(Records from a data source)
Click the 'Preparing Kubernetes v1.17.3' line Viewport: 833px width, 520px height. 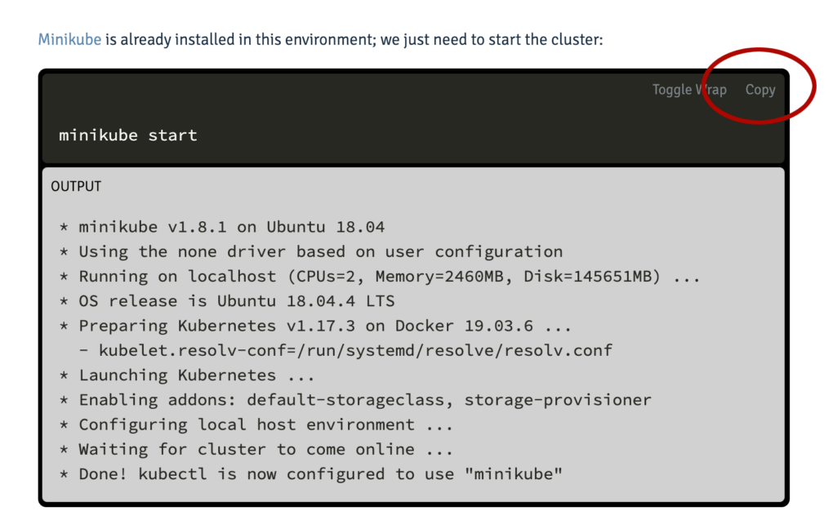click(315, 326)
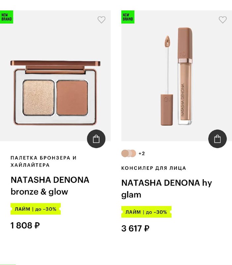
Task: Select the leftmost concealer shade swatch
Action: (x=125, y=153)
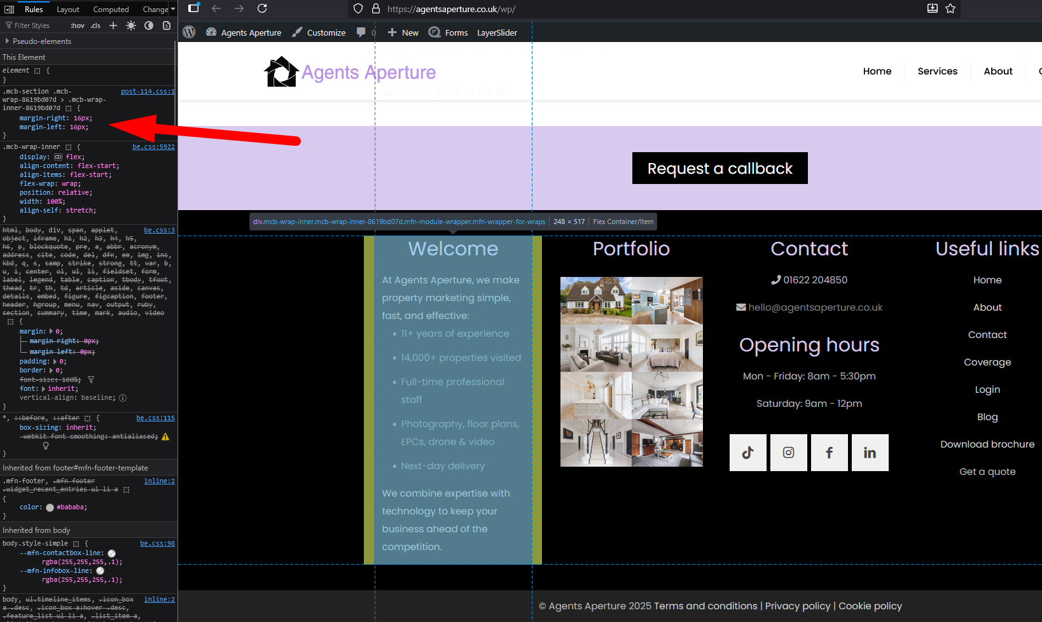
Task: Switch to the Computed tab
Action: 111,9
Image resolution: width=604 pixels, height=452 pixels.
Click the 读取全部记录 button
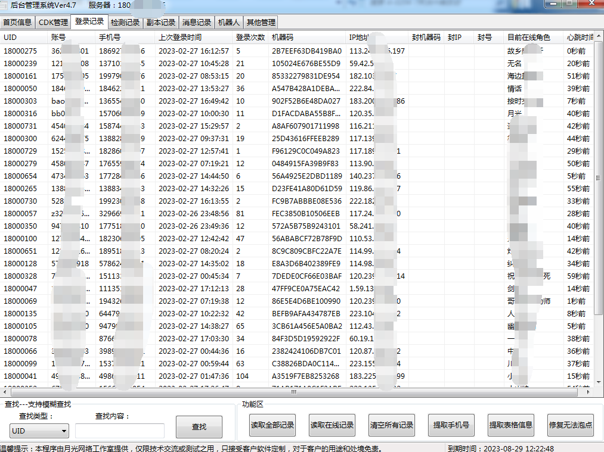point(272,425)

[The task] List the lines of the records as a numbered list, from the line containing "Image resolution: width=604" through the last line of the records, both included. Skip blank lines and leave out the pictures.

[Result of this task]
1. Image resolution: width=604 pixels, height=452 pixels.
2. Click the 读取全部记录 button
3. point(272,425)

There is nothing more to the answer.